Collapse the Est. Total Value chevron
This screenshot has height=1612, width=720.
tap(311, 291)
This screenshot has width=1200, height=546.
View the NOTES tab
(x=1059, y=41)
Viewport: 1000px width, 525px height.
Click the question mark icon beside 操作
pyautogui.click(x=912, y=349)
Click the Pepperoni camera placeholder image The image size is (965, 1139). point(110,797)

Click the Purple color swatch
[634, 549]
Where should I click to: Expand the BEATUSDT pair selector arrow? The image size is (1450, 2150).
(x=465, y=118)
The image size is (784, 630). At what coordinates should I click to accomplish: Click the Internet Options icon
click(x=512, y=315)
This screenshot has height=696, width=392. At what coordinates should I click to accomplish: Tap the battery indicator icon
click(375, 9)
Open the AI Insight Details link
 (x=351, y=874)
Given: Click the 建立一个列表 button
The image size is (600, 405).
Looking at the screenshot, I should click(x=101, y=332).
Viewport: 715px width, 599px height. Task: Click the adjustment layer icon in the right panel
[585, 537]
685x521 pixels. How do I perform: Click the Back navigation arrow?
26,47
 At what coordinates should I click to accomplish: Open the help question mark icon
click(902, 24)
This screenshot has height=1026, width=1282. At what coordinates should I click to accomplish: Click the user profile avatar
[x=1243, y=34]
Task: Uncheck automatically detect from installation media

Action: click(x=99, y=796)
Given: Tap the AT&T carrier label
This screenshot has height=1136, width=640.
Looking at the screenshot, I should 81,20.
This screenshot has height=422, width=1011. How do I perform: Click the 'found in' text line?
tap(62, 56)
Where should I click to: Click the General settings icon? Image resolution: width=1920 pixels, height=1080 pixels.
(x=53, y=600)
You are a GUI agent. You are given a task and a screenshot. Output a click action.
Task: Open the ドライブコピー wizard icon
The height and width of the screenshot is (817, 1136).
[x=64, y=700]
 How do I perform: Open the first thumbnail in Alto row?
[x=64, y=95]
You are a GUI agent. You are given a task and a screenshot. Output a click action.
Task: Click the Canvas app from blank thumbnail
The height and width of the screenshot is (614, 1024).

TASK PROMPT
Your answer should be an exact copy of the lines from the one with "Where should I click to: Expand" through the end of the material, with no other lines.

REPLY TO THE TASK
Where should I click to: Expand the BEATUSDT pair selector arrow? The image size is (1450, 2150).
(x=465, y=118)
The image size is (784, 630). At what coordinates should I click to accomplish: Click the Internet Options icon
click(x=512, y=315)
This screenshot has height=696, width=392. At what coordinates should I click to accomplish: Tap the battery indicator icon
click(375, 9)
Open the AI Insight Details link
 (x=351, y=874)
Given: Click the 建立一个列表 button
The image size is (600, 405).
Looking at the screenshot, I should click(x=101, y=332).
Viewport: 715px width, 599px height. Task: Click the adjustment layer icon in the right panel
[585, 537]
685x521 pixels. How do I perform: Click the Back navigation arrow?
26,47
 At what coordinates should I click to accomplish: Open the help question mark icon
click(902, 24)
This screenshot has height=1026, width=1282. At what coordinates should I click to accomplish: Click the user profile avatar
[x=1243, y=34]
Task: Uncheck automatically detect from installation media

Action: click(x=99, y=796)
Given: Tap the AT&T carrier label
This screenshot has height=1136, width=640.
Looking at the screenshot, I should 81,20.
This screenshot has height=422, width=1011. How do I perform: Click the 'found in' text line?
tap(62, 56)
Where should I click to: Click the General settings icon? Image resolution: width=1920 pixels, height=1080 pixels.
(x=53, y=600)
You are a GUI agent. You are given a task and a screenshot. Output a click action.
Task: Open the ドライブコピー wizard icon
The height and width of the screenshot is (817, 1136).
[x=64, y=700]
 How do I perform: Open the first thumbnail in Alto row?
[x=64, y=95]
You are a GUI agent. You are given a task and a screenshot. Output a click action.
Task: Click the Canvas app from blank thumbnail
The height and width of the screenshot is (614, 1024).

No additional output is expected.